EXERCISE DATA
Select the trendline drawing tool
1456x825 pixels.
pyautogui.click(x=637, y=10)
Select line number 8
--
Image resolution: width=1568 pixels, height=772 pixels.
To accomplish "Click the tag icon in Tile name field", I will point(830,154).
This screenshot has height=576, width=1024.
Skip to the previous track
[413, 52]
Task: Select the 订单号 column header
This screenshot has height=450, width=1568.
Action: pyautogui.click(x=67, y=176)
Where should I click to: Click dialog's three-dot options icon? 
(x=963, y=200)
* * *
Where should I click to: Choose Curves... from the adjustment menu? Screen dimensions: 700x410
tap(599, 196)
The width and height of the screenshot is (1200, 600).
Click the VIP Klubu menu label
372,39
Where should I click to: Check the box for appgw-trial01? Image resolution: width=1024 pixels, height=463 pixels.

TASK DETAILS
Reproduce the lines of the entries above from the one with "Select the trendline drawing tool" to the one with "Select line number 8", both included, exactly and without any other line.

RESPONSE TO THIS EXERCISE
Select the trendline drawing tool
1456x825 pixels.
pyautogui.click(x=637, y=10)
Select line number 8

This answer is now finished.